[Dataset entries]
○ ○ ○ ○ ○

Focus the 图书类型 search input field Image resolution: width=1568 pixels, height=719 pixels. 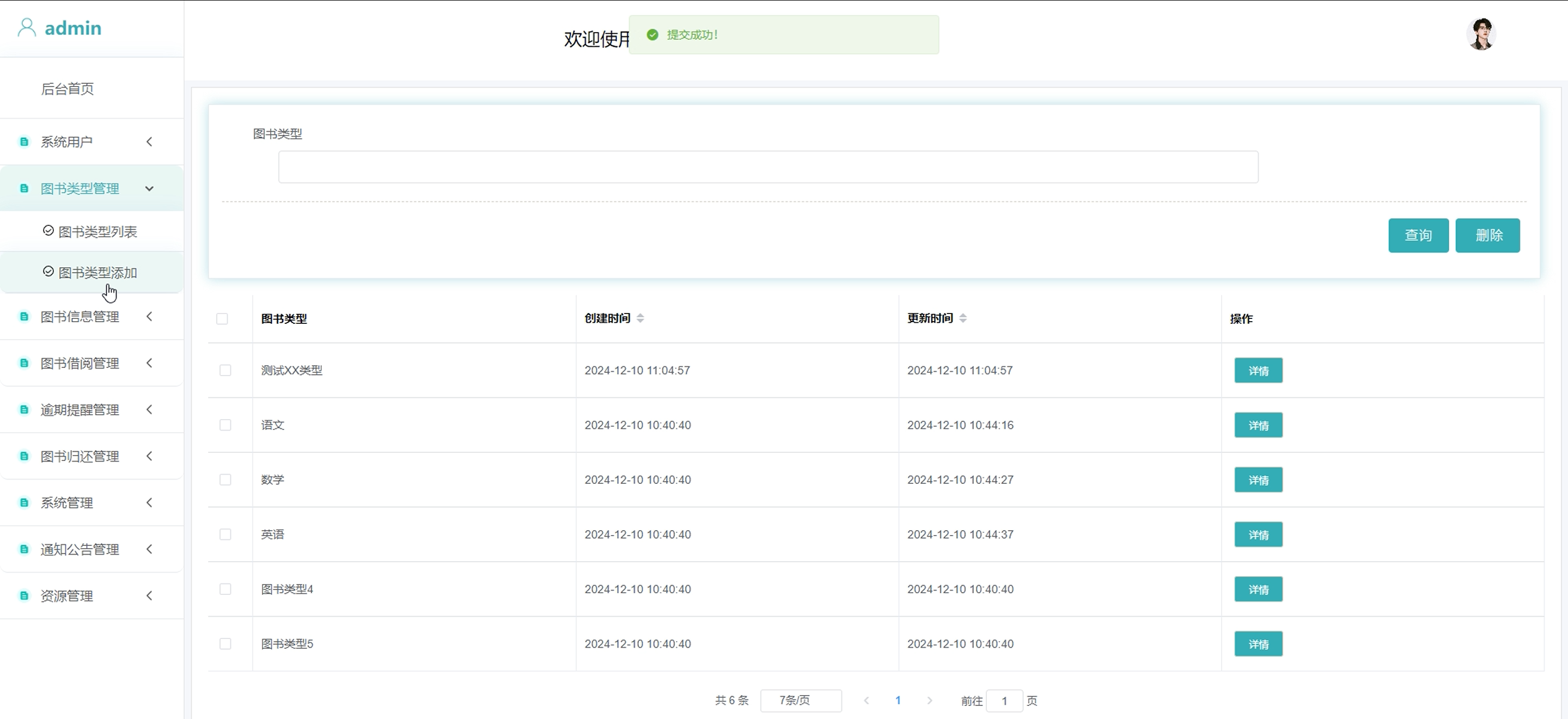coord(767,167)
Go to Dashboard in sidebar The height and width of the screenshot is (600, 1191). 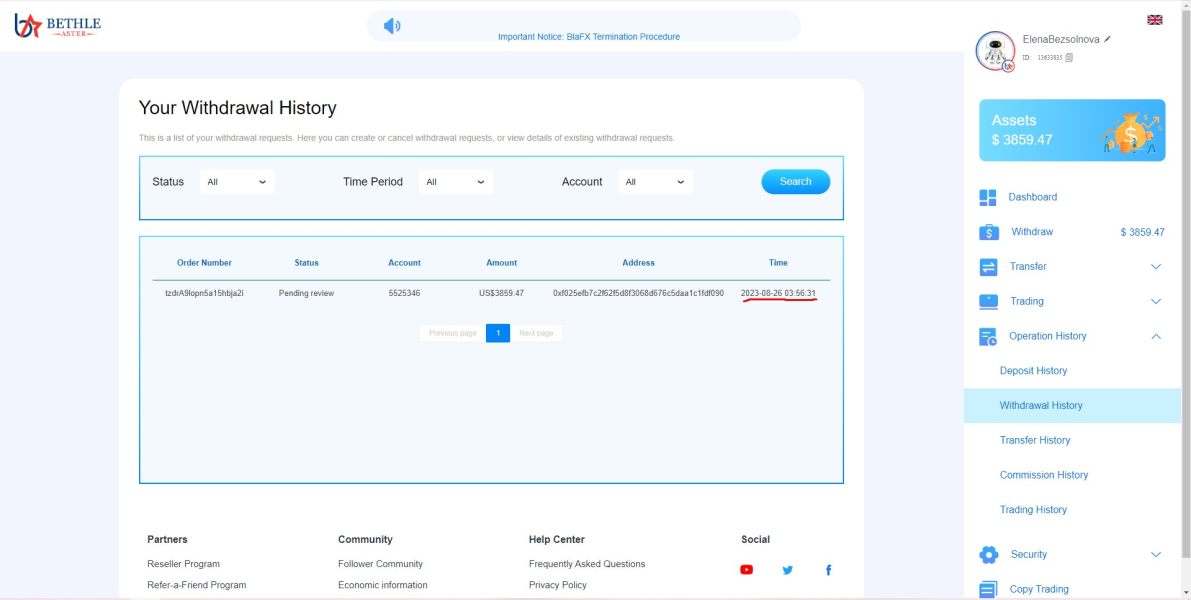(1032, 197)
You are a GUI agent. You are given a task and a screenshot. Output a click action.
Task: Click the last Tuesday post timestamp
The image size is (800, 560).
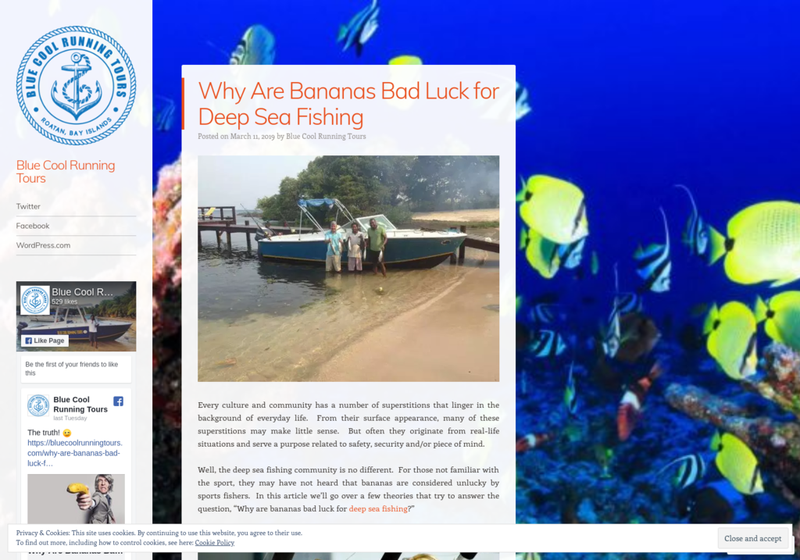tap(70, 418)
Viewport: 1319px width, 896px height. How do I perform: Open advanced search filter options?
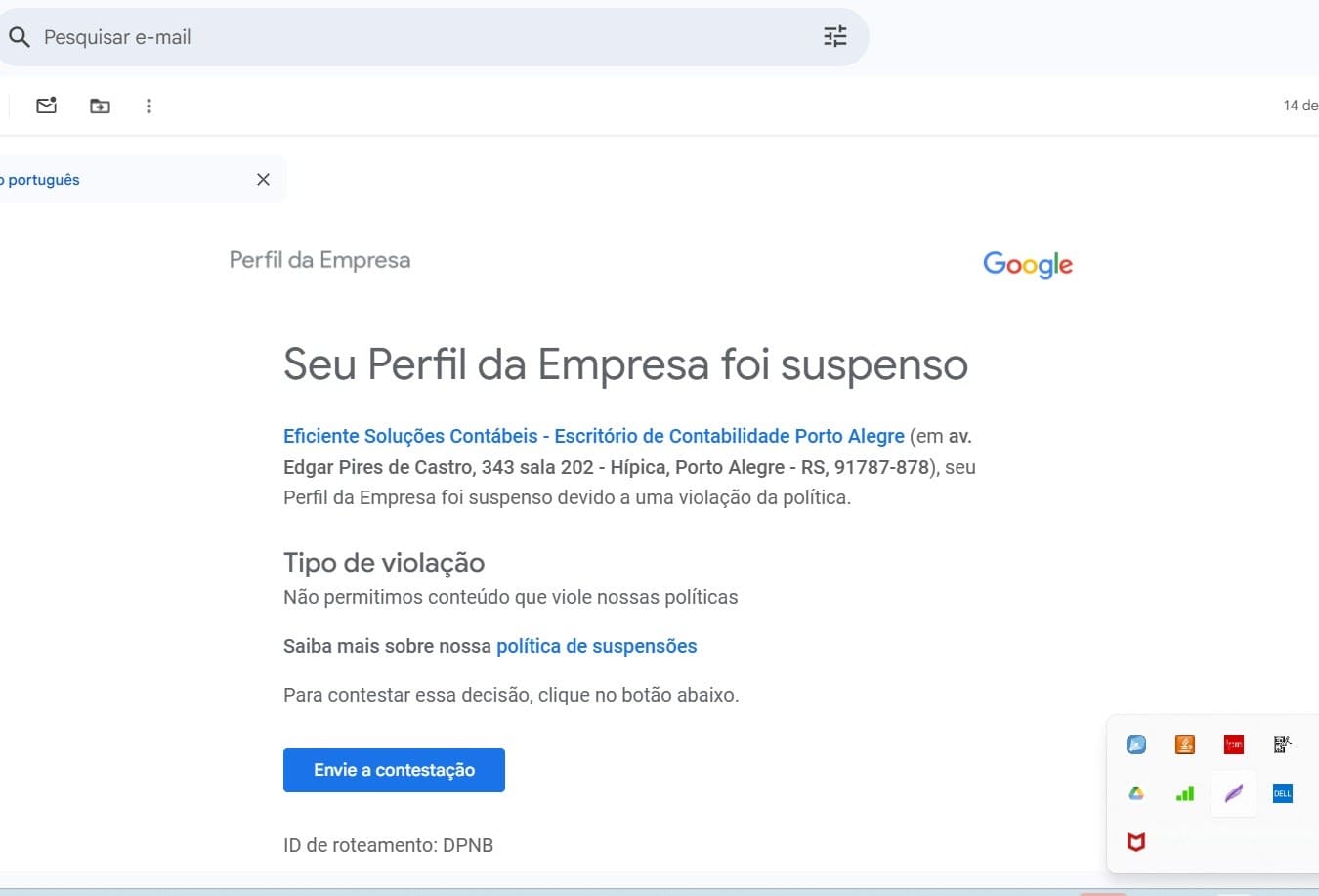(835, 37)
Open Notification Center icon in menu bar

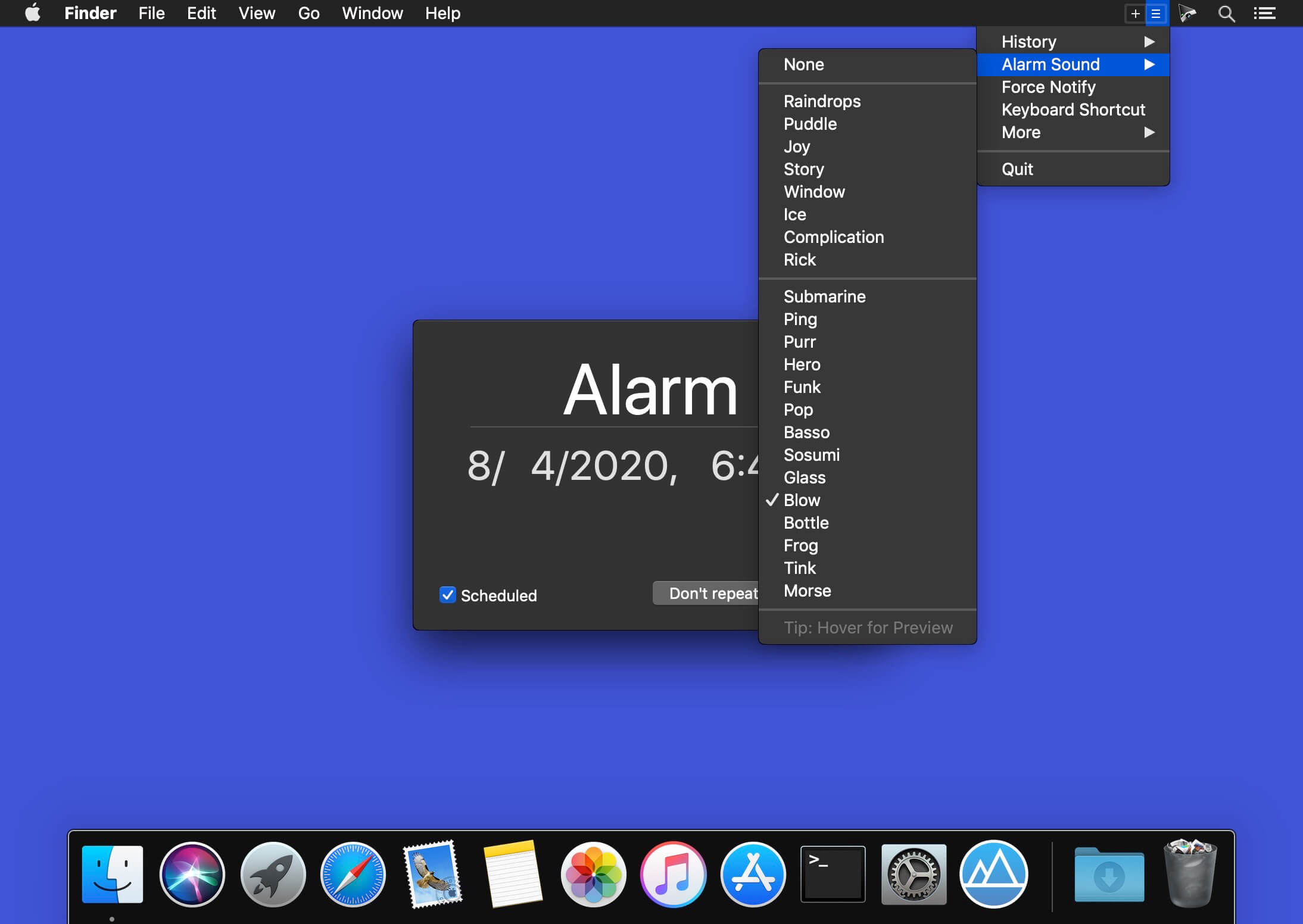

○ ○ ○ ○ ○

The task:
Rewrite the entries from the line with "Viewport: 1319px width, 896px" through the end of the entries, changing "advanced" to "extended" and leaving everything else as it is. Omit the pictures from your answer.

The output:
Viewport: 1319px width, 896px height. How do I perform: Open extended search filter options?
(835, 37)
Open Notification Center icon in menu bar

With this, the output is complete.